Встреча с Василием открыла, как сильно она может любить – дыхание перехватывало. Порой она мечтала, чтобы Василий бросил ее. Но он ее не бросит, у него есть только она.
В метельном феврале девяностого года Василий сопровождал в Москву Йоэля. «Гинейни» размножилась в пятидесяти городах Союза. Василий остановился у матери.
– Совсем семью забросил, – укоряла Майя Давыдовна. – У тебя дочь растет.
– Мама, нет у меня денег.
– И времени позвонить Ане и Юле?
– Я как в аду живу. Все ждут изгнания из ада.
– Где твоя совесть, Вася?
– Мама, нет у меня денег.
– Не верю.
– Мама, ведь они меня бросили.
– А что им делать в Иерусалиме? Сидеть в квартире и ждать тебя?
– Уже и квартиры нет. Кино окончено. Теперь живу в общежитии.
– Но у тебя дочь растет. Я, между прочим, на пенсию живу. Втроем живем на мою пенсию.

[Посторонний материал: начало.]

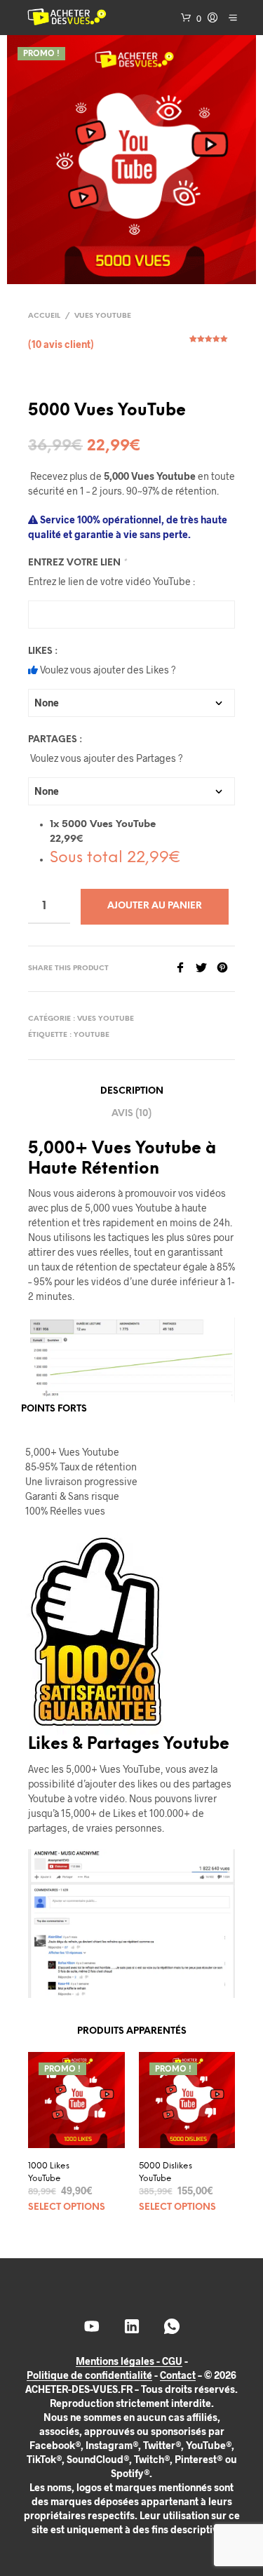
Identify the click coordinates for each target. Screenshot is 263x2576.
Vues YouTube (102, 316)
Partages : (55, 739)
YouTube (91, 1035)
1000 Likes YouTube (48, 2172)
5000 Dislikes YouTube (165, 2172)
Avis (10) (131, 1113)
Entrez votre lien (77, 563)
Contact (178, 2375)
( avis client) (61, 344)
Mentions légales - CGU (129, 2361)
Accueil (44, 316)
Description (131, 1091)
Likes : (43, 651)
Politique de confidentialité (89, 2375)
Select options (66, 2207)
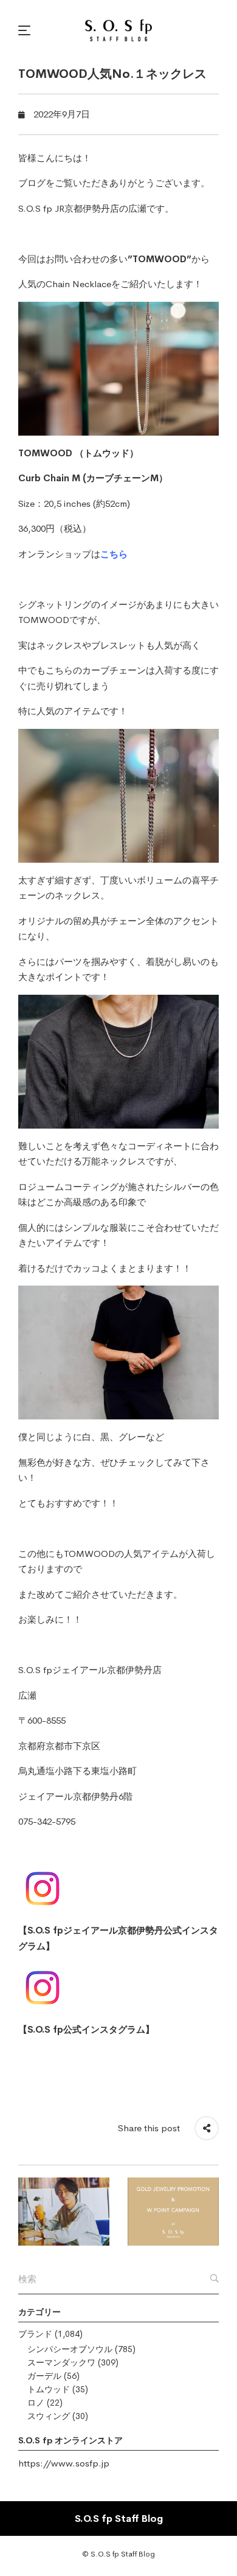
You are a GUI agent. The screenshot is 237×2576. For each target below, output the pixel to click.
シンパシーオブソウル (69, 2349)
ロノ (35, 2402)
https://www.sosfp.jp (63, 2463)
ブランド (35, 2333)
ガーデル (44, 2375)
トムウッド (48, 2389)
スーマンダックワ (61, 2362)
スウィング (48, 2416)
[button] (26, 30)
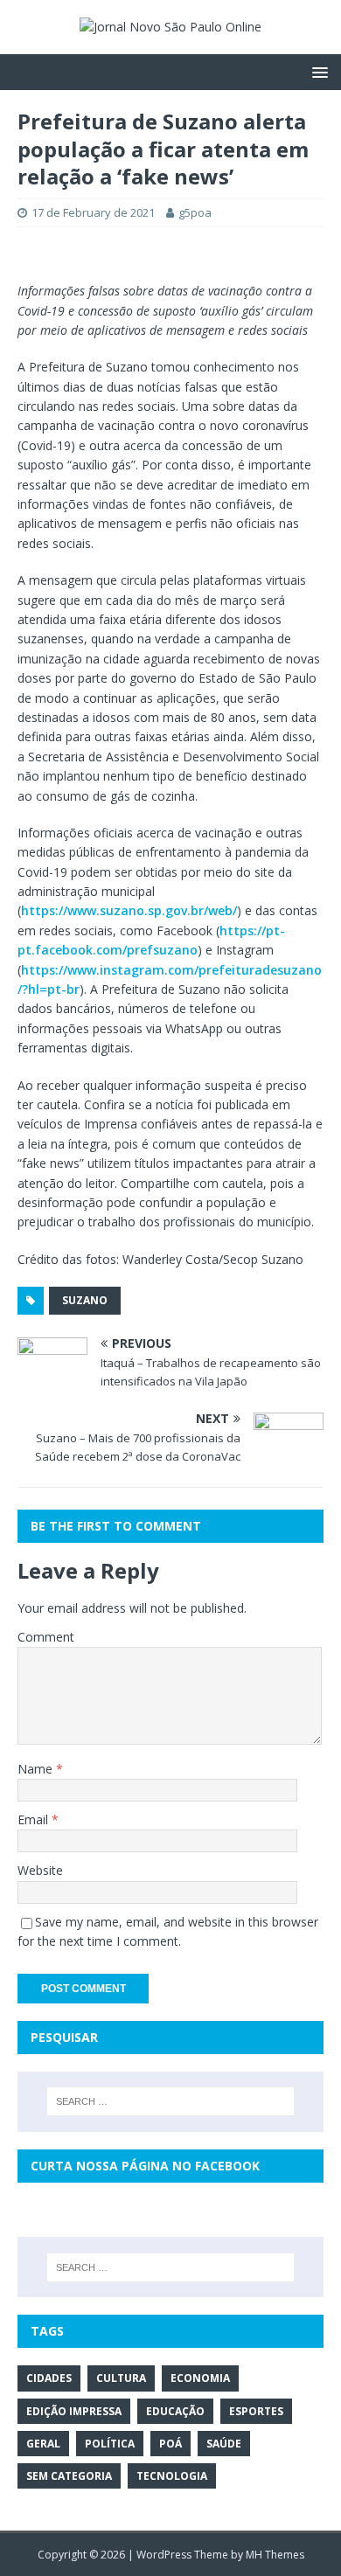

– Я знаю, мама. Потерпите.
Все десять дней в заснеженной Москве он бегал на телеграф – звонил Марине. Они могли молчать по телефону, как будто рядом плывут. Вдруг представлял Марину, ее лицо, ее улыбку, ее глаза. Он более праздничной женщины не знал. А как она кружилась, босая, на палубе в просторном сарафане… Любовь сжигала пространство и время, рождала безумство. Жизнь без нее ему казалась в Иерусалиме смертельной болезнью, и только безрассудная отвага могла сравниться с обладанием ею.
В ней было столько страсти. Женщина – зеркало мужчины. Безумно любил ее.
Коктель от депрессии: шампанское, мартини, вино, водка. Все ингредиенты смешивал в пропорции.
– А, блин, пофиг.
И добавлял оливочку.
И только дома ее охватывал страх – вдруг о них узнают.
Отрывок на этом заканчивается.